• _Work item 1_
In the text on lupus erythematosus, during which hours is sun exposure especially to be reduced?
• _Work item 2_
Copy the part of the lupus erythematosus text from "Living with Lupus" up to and including "from becoming systemic.".

• _Extract provided_
┌────────
Living with Lupus Erythematosus

Lupus erythematosus is a condition that affects the skin and may be a starting point of the systemic lupus disease. Lupus erythematosus will manifest through skin rashes on the face and ring shaped skin lesions on the rest of the body. These rashes and lesions may be controlled, and you also need to have a suitable lifestyle that will prevent the disease from becoming systemic.

Living with Rashes and Lesions

The rashes that are typical for lupus erythematosus are butterfly shaped and appear on the cheeks, but you may find other rashes on the body as well. The rashes may be controlled through the administration of oral steroids and topical steroid creams. There are also a few natural remedies that may be used to lighten these rashes (i.e. sour cream or lemon juice).

There will also be a few ring shaped lesions that will cause the skin to flake; these lesions are more common on the chest and the upper back. These lesions may be controlled by using a rich moisturizer cream; opt for a cream that doesn’t contain any fragrances or other chemicals that may irritate the skin.

If the rashes and the lesions cause scars, there are laser treatments that may be applied.

Sun Exposure

Sun exposure is not recommended if you are affected by lupus erythematosus. The sun will trigger the appearance of rashes and skin lesions. For this reason, you need to reduce your sun exposure, especially when the sun is strong (between 10 AM and 4 PM) and wear sunscreen or large hats.

In addition, during the sunny months, you may also get Chloroquine or Hydroxychloroquine, which are anti malarial drugs, but may also be used to reduce the occurrence of rashes associated with lupus erythematosus. The lengthy administration of Chloroquine and Hydroxychloroquine may have side effects, such as vision problems, so you will need to have an optical examination at least twice per year.
└────────
• _Records supplied_
┌────────
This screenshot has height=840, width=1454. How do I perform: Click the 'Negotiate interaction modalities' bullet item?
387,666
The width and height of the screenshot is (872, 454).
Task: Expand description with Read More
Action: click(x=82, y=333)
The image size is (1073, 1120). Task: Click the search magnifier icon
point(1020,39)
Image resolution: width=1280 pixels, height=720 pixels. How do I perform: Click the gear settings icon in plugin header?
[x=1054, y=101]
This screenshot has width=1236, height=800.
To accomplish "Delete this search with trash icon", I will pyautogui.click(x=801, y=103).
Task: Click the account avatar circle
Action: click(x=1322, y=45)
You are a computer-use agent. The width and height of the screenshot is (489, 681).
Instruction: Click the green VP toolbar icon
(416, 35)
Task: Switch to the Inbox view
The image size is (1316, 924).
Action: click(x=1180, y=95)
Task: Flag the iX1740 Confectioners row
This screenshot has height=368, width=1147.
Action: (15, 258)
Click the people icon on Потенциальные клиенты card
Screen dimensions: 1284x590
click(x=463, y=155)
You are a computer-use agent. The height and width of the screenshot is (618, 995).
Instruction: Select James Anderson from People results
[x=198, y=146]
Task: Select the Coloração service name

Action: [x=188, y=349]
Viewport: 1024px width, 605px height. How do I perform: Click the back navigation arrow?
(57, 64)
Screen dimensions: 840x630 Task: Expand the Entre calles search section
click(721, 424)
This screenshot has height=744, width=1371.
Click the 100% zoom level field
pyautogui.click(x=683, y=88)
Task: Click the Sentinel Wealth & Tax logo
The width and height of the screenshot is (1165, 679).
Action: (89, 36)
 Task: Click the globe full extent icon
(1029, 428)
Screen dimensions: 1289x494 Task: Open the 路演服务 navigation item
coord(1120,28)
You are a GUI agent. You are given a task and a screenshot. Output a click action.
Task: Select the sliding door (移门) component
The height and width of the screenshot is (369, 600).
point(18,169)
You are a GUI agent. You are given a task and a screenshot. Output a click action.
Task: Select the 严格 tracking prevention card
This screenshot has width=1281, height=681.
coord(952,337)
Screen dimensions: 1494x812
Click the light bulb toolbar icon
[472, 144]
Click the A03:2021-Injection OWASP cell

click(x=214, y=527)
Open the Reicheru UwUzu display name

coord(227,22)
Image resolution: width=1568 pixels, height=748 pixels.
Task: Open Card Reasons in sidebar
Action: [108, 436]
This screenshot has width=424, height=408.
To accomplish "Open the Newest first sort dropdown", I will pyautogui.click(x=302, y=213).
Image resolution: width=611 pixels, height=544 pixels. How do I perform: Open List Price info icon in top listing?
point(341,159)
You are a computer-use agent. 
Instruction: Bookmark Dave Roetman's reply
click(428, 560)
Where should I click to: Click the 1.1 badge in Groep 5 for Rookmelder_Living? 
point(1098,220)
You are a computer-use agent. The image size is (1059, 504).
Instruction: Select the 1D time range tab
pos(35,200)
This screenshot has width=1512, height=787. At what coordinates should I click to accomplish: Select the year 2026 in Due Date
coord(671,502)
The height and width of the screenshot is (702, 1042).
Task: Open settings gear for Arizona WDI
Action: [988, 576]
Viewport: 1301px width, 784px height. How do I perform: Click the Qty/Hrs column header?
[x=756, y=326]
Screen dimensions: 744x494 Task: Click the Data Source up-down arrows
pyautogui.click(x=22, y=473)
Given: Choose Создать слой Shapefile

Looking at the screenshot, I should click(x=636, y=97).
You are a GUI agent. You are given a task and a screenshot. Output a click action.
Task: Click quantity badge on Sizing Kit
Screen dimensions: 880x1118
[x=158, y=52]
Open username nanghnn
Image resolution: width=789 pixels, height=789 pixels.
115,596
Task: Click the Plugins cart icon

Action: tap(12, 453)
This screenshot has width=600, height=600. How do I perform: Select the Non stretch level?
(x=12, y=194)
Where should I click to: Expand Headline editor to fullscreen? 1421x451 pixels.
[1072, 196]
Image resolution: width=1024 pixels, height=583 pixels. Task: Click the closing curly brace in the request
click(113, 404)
└────────
• _Task response 1_
Between 10 AM and 4 PM.

• _Task response 2_
Living with Lupus Erythematosus

Lupus erythematosus is a condition that affects the skin and may be a starting point of the systemic lupus disease. Lupus erythematosus will manifest through skin rashes on the face and ring shaped skin lesions on the rest of the body. These rashes and lesions may be controlled, and you also need to have a suitable lifestyle that will prevent the disease from becoming systemic.